Dropbox, the file storage company that bucked conventional wisdom by moving 90% of its data out of Amazon Web Services cloud and into its own data centers, is at it again.

The San Francisco company is building its own international private network to make sure users abroad can access their files—most of which reside in those aforementioned Dropbox U.S. data centers—faster.

“What people don’t realize about the Internet is that it is very ‘bursty’ and can hit bottlenecks,” Akhil Gupta, vice president of engineering at Dropbox tells Fortune exclusively. That is why the company is ripping out third-party load balancers and replacing them with its own software running on standard Linux hardware. Insulating itself from the balky Internet is also the reason Dropbox is contracting to use its own dedicated fiber cable to carry that traffic.

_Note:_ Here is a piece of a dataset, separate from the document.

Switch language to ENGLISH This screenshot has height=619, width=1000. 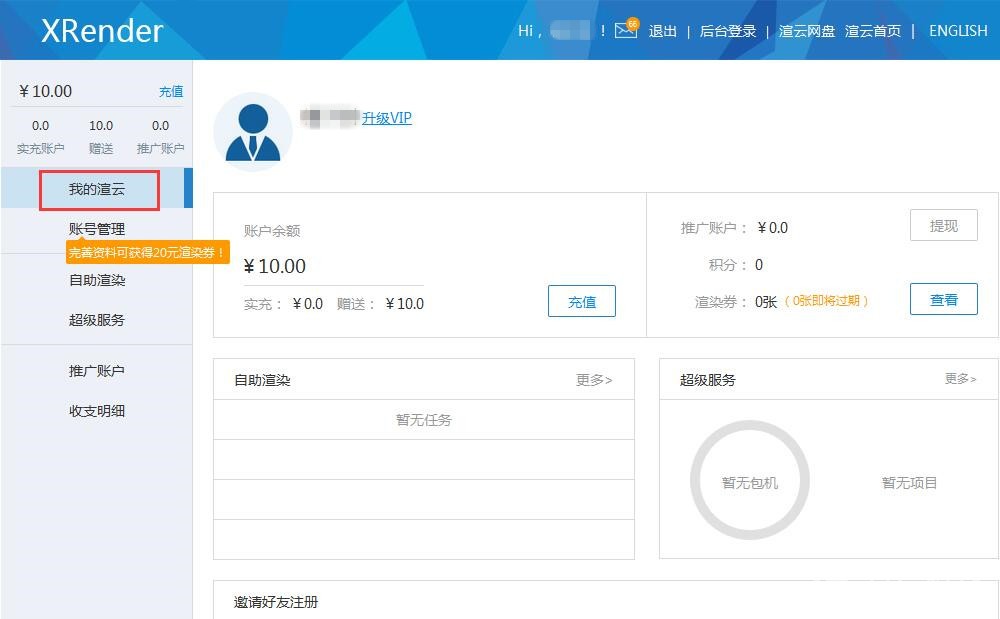point(958,31)
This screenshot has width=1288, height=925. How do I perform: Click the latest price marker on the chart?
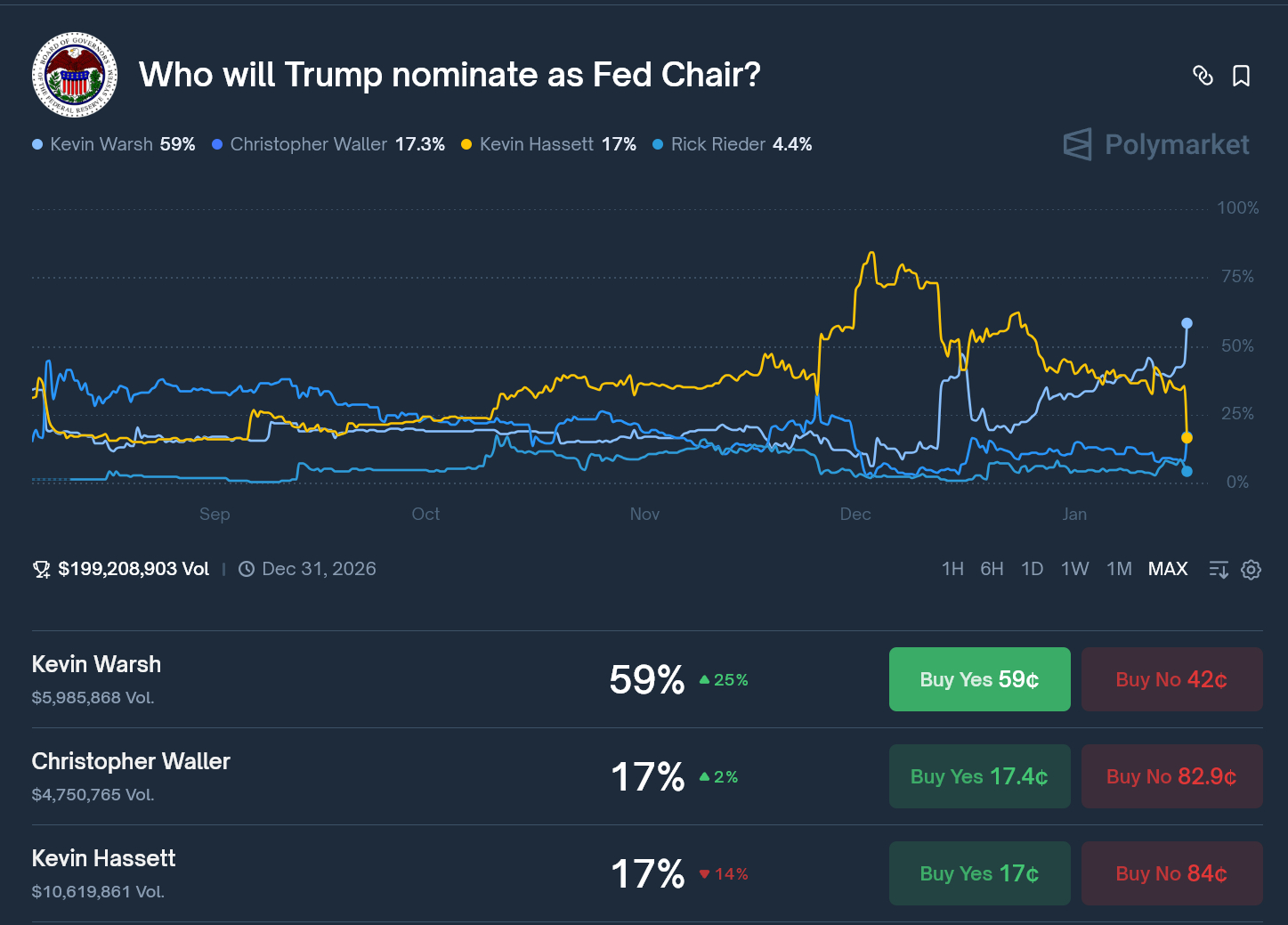(x=1187, y=323)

Related: Dropbox Plants a Flag in Europe’s Biggest Market

Load balancers, as the name implies, make sure network traffic is routed to minimize bottlenecks and slowdowns. F5 Networks (FFIV) is a leader in load balancer technology, along with Citrix (CTXS) and Radware (RDWR), according to Shamus McGillicuddy, senior analyst at Enterprise Management Associates, a tech research firm.

“We want to make user experience as real time as possible since 70% of our users are outside the U.S. and most of the data lives in North America,” says Dan Williams, Dropbox’s head of production engineering. Dropbox still partners with Amazon for customers in some countries, like Germany, which require user data to stay in the country of origin.

Dropbox stores more than 500 petabytes of data for customers, including their documents and presentations but also music and video. People use Dropbox and similar services to store all their digital goods.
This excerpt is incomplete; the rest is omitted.